A violência de gênero é outro ponto de atenção. Jornalistas mulheres não aparecem como alvos preferenciais (numericamente), mas são vítimas de ataques misóginos, incluindo insultos, desqualificações profissionais e ameaças simbólicas. “O machismo e a misoginia se somam ao autoritarismo para tentar silenciar as vozes femininas no jornalismo”, pontuou a presidenta da FENAJ.
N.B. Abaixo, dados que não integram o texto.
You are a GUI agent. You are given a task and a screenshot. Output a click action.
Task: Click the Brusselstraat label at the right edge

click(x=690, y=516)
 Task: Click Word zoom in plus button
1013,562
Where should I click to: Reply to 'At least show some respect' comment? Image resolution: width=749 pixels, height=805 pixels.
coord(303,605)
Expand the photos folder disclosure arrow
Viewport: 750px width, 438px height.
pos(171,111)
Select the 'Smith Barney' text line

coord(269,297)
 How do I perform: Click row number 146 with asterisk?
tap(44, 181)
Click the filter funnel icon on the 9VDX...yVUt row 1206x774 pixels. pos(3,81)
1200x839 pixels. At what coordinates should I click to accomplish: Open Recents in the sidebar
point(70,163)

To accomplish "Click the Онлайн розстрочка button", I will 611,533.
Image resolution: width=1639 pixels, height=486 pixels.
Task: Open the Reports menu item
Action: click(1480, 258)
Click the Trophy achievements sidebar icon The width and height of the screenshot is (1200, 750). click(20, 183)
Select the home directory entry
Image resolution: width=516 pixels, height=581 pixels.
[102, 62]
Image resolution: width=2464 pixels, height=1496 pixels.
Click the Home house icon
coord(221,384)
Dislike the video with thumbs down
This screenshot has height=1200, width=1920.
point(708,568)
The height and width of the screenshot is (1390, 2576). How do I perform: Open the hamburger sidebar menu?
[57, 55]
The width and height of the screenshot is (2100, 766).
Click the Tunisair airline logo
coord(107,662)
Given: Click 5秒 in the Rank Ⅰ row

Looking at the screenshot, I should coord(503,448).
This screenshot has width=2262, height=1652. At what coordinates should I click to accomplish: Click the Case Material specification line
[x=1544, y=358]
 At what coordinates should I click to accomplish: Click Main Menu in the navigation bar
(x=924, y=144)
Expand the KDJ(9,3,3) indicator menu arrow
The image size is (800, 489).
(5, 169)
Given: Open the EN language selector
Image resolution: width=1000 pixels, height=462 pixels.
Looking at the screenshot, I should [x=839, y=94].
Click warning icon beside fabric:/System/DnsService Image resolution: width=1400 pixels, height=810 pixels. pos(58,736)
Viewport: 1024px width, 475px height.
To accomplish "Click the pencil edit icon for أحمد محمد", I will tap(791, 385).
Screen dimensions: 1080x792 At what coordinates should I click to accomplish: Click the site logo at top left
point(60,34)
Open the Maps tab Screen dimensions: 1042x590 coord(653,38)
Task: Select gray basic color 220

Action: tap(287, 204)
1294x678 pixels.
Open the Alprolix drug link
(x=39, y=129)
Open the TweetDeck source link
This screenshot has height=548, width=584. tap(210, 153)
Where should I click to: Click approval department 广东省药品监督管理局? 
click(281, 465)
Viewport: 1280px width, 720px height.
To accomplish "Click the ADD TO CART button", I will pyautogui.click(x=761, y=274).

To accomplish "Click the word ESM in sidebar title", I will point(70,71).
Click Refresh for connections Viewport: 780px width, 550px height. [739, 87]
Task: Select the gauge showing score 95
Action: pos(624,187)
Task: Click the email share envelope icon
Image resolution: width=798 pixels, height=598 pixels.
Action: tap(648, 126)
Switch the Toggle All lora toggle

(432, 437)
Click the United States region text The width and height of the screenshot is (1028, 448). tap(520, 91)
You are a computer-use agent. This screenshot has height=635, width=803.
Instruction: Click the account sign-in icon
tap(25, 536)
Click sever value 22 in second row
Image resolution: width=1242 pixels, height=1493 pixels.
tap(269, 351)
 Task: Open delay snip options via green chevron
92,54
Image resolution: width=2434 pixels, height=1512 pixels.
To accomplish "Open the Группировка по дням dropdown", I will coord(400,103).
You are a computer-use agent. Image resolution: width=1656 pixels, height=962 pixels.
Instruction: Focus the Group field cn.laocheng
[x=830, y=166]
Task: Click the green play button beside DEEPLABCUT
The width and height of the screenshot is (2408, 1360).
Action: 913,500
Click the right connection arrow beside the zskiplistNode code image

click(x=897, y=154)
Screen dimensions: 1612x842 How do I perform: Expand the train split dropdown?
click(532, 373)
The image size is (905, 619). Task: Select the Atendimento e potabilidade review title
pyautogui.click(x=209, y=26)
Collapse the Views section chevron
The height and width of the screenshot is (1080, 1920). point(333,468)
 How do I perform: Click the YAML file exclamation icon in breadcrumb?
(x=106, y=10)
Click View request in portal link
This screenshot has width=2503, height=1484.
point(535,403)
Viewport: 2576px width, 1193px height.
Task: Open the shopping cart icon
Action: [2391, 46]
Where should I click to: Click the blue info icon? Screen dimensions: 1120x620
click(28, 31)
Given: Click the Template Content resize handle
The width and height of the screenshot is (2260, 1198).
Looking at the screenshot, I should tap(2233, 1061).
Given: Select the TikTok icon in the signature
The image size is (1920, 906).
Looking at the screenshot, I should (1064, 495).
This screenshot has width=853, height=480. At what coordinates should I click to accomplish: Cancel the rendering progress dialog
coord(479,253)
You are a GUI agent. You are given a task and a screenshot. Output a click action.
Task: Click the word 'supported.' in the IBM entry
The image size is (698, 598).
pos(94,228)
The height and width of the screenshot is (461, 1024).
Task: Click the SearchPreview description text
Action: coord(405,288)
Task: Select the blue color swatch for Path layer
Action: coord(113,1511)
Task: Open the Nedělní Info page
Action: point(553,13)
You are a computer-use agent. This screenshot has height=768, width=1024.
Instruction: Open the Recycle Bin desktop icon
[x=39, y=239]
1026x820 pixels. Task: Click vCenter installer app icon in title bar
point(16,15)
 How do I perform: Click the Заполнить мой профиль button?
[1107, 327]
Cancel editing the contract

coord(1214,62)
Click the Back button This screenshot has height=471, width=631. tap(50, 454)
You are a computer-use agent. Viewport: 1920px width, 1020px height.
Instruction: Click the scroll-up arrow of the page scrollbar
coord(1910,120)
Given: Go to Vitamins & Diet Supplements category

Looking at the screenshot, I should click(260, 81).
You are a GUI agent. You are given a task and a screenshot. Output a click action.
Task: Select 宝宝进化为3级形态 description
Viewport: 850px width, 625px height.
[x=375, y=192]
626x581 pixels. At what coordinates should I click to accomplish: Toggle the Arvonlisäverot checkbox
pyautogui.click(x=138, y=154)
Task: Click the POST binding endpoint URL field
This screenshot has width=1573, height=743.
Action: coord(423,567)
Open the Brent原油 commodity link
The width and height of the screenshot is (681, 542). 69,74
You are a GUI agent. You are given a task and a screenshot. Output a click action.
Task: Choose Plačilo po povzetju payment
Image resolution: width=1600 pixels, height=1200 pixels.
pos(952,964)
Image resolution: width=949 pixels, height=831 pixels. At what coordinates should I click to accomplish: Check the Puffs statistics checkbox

Em 2024, foram registradas 81 vítimas do sexo masculino, 47 do sexo feminino, e 26 casos configurados como ataques coletivos ou contra profissionais de maneira genérica em uma determinada mídia.  Percentualmente, 52,60% dos registros tiveram como alvo jornalistas do sexo masculino, 30,52% mulheres, e 16,86% dos casos foram ataques coletivos ou em que não foi possível apurar o gênero. Nenhum ataque a jornalistas trans foi relatado.

 

Cenário internacional

No cenário internacional, a situação também é alarmante. Em 2024, 122 jornalistas foram assassinados em todo o mundo, com a maioria das mortes ocorrendo na Faixa de Gaza, em meio à ofensiva israelense contra o povo palestino. O relatório também alerta para os riscos à liberdade de imprensa com a reeleição de Donald Trump nos Estados Unidos e o papel das big techs na disseminação de desinformação e na tolerância a projetos autoritários.

Para a FENAJ, os dados exigem atenção e ação imediata. “A liberdade de imprensa é uma condição para a democracia, os direitos humanos e a soberania nacional. Não podemos tratar a redução de casos como sinal de estabilidade. A luta agora é contra novas formas de censura que se disfarçam de legalidade”, concluiu Samira de Castro.

A entidade reforça a necessidade de garantir salários dignos, segurança no trabalho e combate sistemático aos discursos de ódio, especialmente com a aproximação do próximo ciclo eleitoral em 2026.